The hon. Member for Lagan Valley (Mr. Donaldson) referred to the possible award of a Prison Service medal to those who have served. That will be a matter for the body responsible for such issues, the committee on the grant of honours, awards and decorations. As that body must consider the application that will be made, it would not be appropriate for me to comment now on the outcome of its deliberations. However, the hon. Gentleman's point was well made, and the proposal is progressing through the Government system, in full consultation with the staff associations responsible for those who serve in prisons.
The provision of a better service cannot be achieved in a vacuum. The Northern Ireland Prison Service and I value the fresh perspective that the Northern Ireland Affairs Committee has brought to our work and our objectives for the future. The Northern Ireland of two years ago, when the Committee began its inquiry, is a world away from the Northern Ireland of today. For the first time in a generation, Northern Ireland has an Executive, elected by and responsible to all the people of Northern Ireland, and we have the best chance yet to secure a genuine and unbreakable peace.
The Northern Ireland Prison Service, too, is experiencing unprecedented change. The early release of paramilitary prisoners has markedly changed the size and composition of the prison population, and peace will ask different questions of the Prison Service of the future. It can begin to focus on running a normal prison regime, if such a thing exists. It can break free from its traditional role of a bulwark between segregated groups of paramilitary prisoners, and it can play a more positive role in delivering broader criminal justice objectives, helping to reduce crime and the fear of crime.
The Northern Ireland Affairs Committee began its inquiry in the aftermath of the Good Friday agreement, when it became apparent that future staffing levels 130WH would have to drop by about 40 per cent. The Committee faced a barrage of questions from staff, who had real concerns about their future. That was reflected correctly in the report and was mentioned in today's debate. That period of uncertainty obviously dented staff morale.
In many ways, the Northern Ireland Prison Service was the first part of the jigsaw of putting together the changes initiated by the Good Friday agreement, which has had a major and significant impact. We have had to work hard since then in three areas to make a real difference—first, on staff management, development and morale; secondly, on some specific operational matters; and, thirdly, on inspection and accountability arrangements.
Before I say more on that, however, it is appropriate for me to deal with the tragic murder of Billy Wright and the points raised by the hon. Members for Basingstoke and for Lagan Valley. It is worth putting the matter in context. Two major inquiries into the running of the Northern Ireland Prison Service, primarily into the running of the Maze prison, resulted from that murder. The coroner also commented on it in his judgment, although it was not as a result of a full police investigation. More important, however, the Royal Ulster Constabulary undertook a thorough investigation of those events, which resulted in three people being found guilty of the murder.

> _Work instructions_
A) Say whether each statement below agrees with the passage on the Northern Ireland Prison Service. Answer yes or no for each, and quote the deciding words from the passage.
(i) The Northern Ireland Affairs Committee began its inquiry before the Good Friday agreement.
(ii) Three people were found guilty of the murder of Billy Wright.
(iii) The speaker comments on the likely outcome of the decision on a Prison Service medal.
B) Extract the stretch of the passage on the Northern Ireland Prison Service from "The provision of" through "and unbreakable peace.", copying it word for word.
C) According to the passage on the Northern Ireland Prison Service, which body is responsible for deciding on a possible Prison Service medal?

> _Information provided_

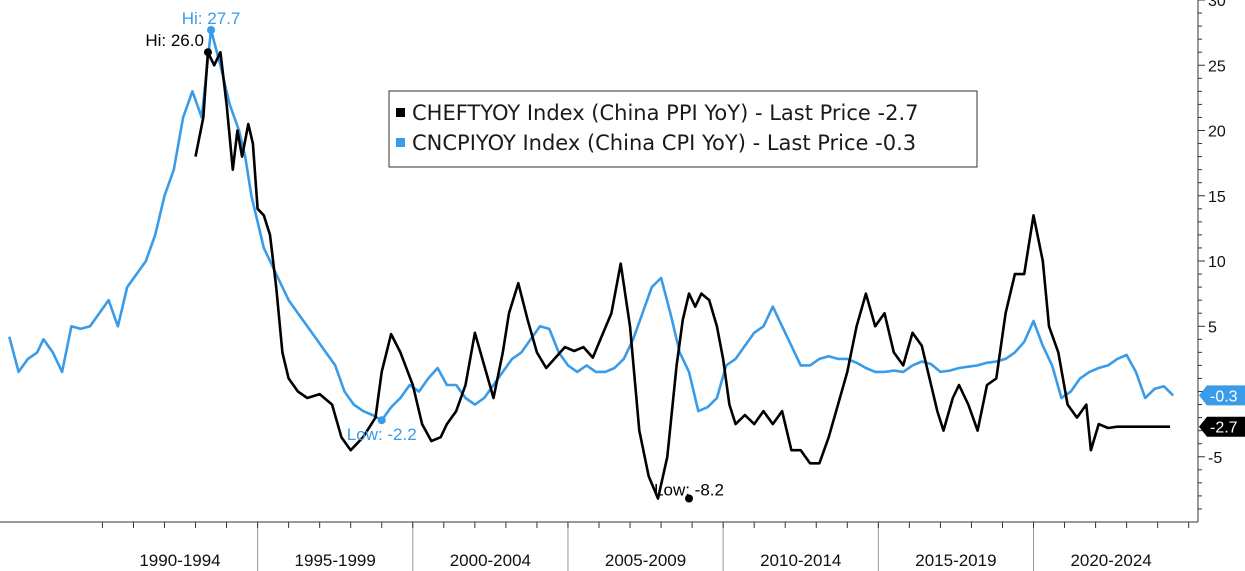 The height and width of the screenshot is (571, 1245). What do you see at coordinates (400, 142) in the screenshot?
I see `legend-swatch-cpi` at bounding box center [400, 142].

> _Task responses_
A)
(i) No: "began its inquiry in the aftermath of the Good Friday agreement"
(ii) Yes: "which resulted in three people being found guilty of the murder"
(iii) No: "it would not be appropriate for me to comment now on the outcome of its deliberations"

B)
The provision of a better service cannot be achieved in a vacuum. The Northern Ireland Prison Service and I value the fresh perspective that the Northern Ireland Affairs Committee has brought to our work and our objectives for the future. The Northern Ireland of two years ago, when the Committee began its inquiry, is a world away from the Northern Ireland of today. For the first time in a generation, Northern Ireland has an Executive, elected by and responsible to all the people of Northern Ireland, and we have the best chance yet to secure a genuine and unbreakable peace.

C) The committee on the grant of honours, awards and decorations.